Lucullus

Plutarch

Plutarch. Plutarch's Lives, Vol. II. Perrin, Bernadotte, translator. Cambridge, MA: Harvard University Press; London: William Heinemann Ltd., 1914.

It is said also that of the unmarried sisters, one drank off her poison with many abusive imprecations on her brother; but that Statira did so without uttering a single reproachful or ungenerous word. She rather commended her brother because, when his own life was at hazard, he had not neglected them, but had taken measures to have them die in freedom and under no insults. Of course these things gave pain to Lucullus, who was naturally of a gentle and humane disposition.

Lucullus pushed on in pursuit as far as Talaura, whence, four days before, Mithridates had succeeded in escaping to Tigranes, in Armenia; then he turned aside. After subduing the Chaldaeans and the Tibareni, he occupied Lesser Armenia, reducing its fortresses and cities, and then sent Appius to Tigranes with a demand for Mithridates. He himself, however, came to Amisus, which was still holding out against the siege.

Its success in this was due to Callimachus, its commander, who, by his acquaintance with mechanical contrivances and his power to employ every resource which the siege of a city demands, had given the Romans the greatest annoyance. For this he afterwards paid the penalty. But at this time, he was simply outgeneralled by Lucullus, who made a sudden attack at just that time of day when Callimachus was accustomed to draw his soldiers off from the ramparts and give them a rest. When the Romans had got possession of a small part of the wall, Callimachus abandoned the city, first setting fire to it with his own hands, either because he begrudged the visitors their booty, or because his own escape was thus facilitated.

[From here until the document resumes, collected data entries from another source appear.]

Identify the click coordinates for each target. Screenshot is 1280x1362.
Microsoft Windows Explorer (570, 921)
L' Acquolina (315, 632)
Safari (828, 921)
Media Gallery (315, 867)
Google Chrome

For no one paid any attention to those who were sailing away, but when the flames increased mightily and enveloped the walls, the soldiers made ready to plunder the houses. Lucullus, out of pity for the perishing city, tried to bring aid from outside against the fire, and gave orders to extinguish the flames, but no one paid any heed to his commands. The soldiers all clamoured for the booty, and shouted, and clashed their shields and spears together, until he was forced to let them have their way, hoping that he could at least save the city itself from the flames.

But the soldiers did just the opposite. Ransacking everything by torch-light and carrying lights about everywhere, they destroyed most of the houses themselves. When Lucullus entered the city at daybreak, he burst into tears, and said to his friends that he had often already deemed Sulla happy, and on that day more than ever he admired the man’s good fortune, in that when he wished to save Athens, he had the power to do so.